Convolutional Neural Networks with 3D Input for P300 Identification in Auditory Brain-Computer Interfaces

Department of Electrical Engineering, Nagaoka University of Technology, 1603-1 Kamitomioka, Nagaoka, Niigata 940-2188, Japan

Correspondence should be addressed to Eduardo Carabez;

Received 3 May 2017; Revised 31 August 2017; Accepted 10 September 2017; Published 7 November 2017

Academic Editor: Athanasios Voulodimos

Copyright © 2017 Eduardo Carabez et al. This is an open access article distributed under the Creative Commons Attribution License, which permits unrestricted use, distribution, and reproduction in any medium, provided the original work is properly cited.

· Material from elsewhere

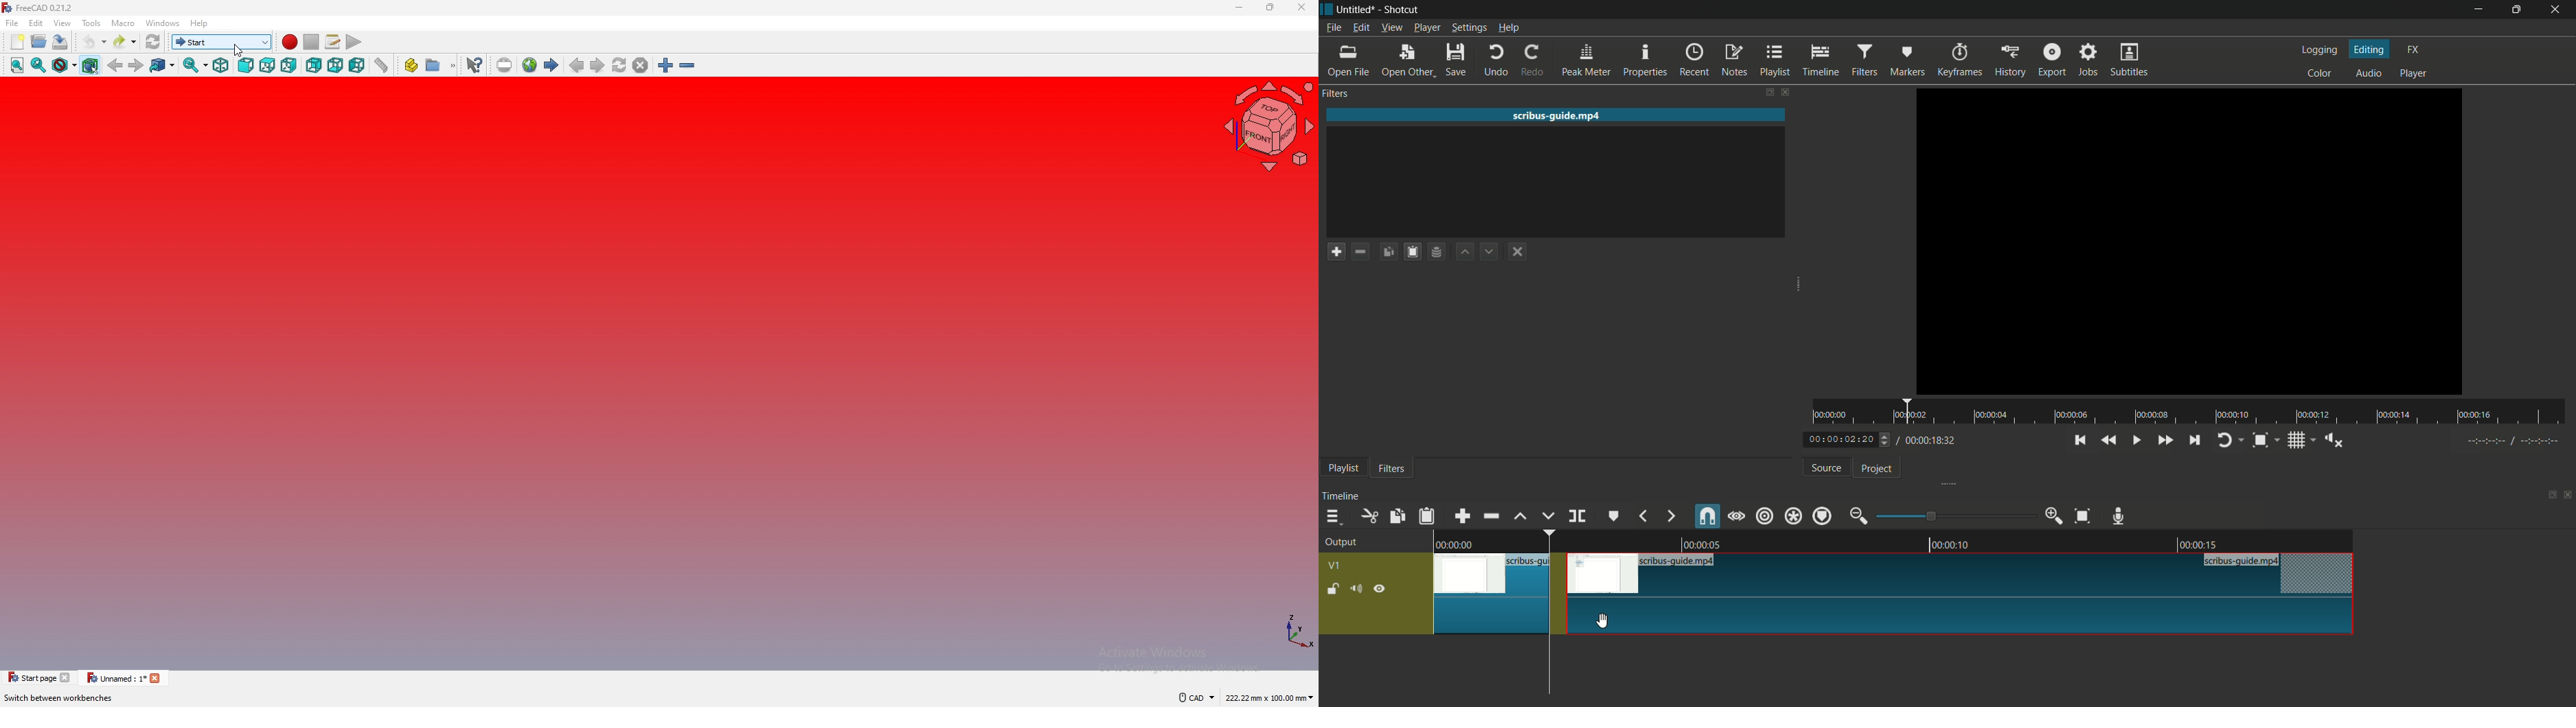 This screenshot has height=728, width=2576. I want to click on color, so click(2319, 72).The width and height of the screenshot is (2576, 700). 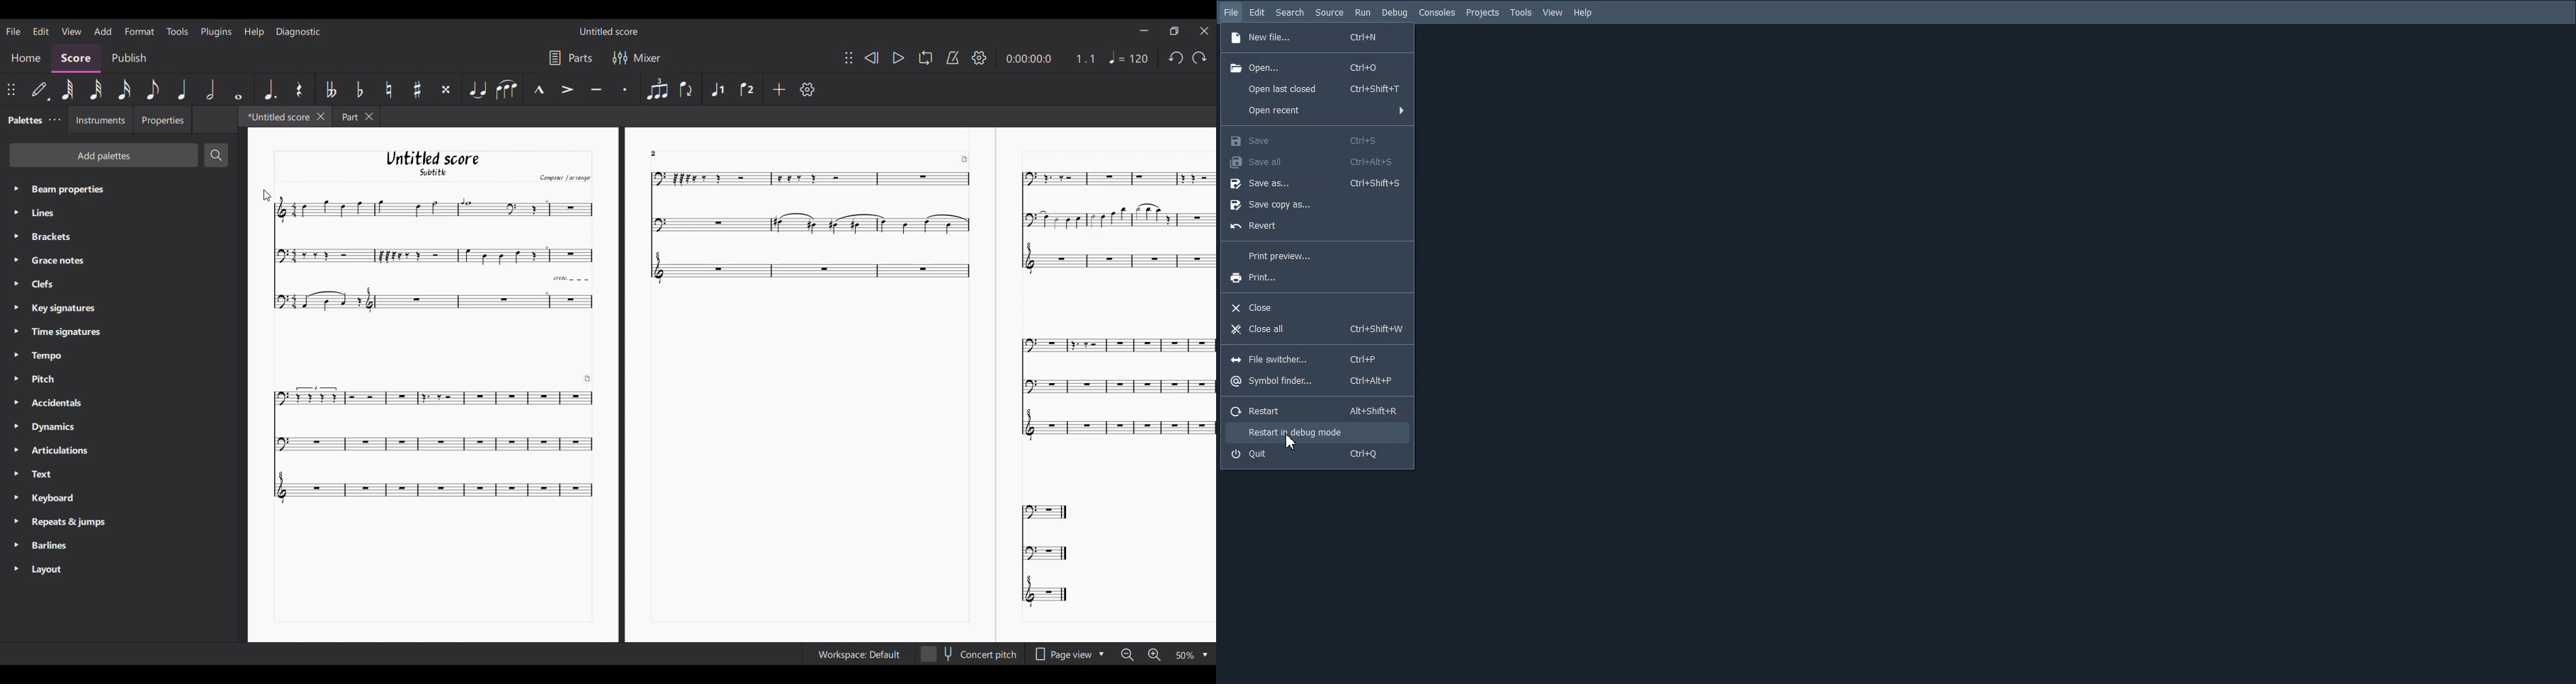 I want to click on Projects, so click(x=1482, y=13).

From allowing basic communication to move through an environment, several attempts are being made in the field of brain-computer interfaces (BCI) to assist people that somehow find it difficult or impossible to perform certain activities. Focusing on these people as potential users of BCI, we obtained electroencephalogram (EEG) readings from nine healthy subjects who were presented with auditory stimuli via earphones from six different virtual directions. We presented the stimuli following the oddball paradigm to elicit P300 waves within the subject’s brain activity for later identification and classification using convolutional neural networks (CNN). The CNN models are given a novel single trial three-dimensional (3D) representation of the EEG data as an input, maintaining temporal and spatial information as close to the experimental setup as possible, a relevant characteristic as eliciting P300 has been shown to cause stronger activity in certain brain regions. Here, we present the results of CNN models using the proposed 3D input for three different stimuli presentation time intervals (500, 400, and 300 ms) and compare them to previous studies and other common classifiers. Our results show >80% accuracy for all the CNN models using the proposed 3D input in single trial P300 classification.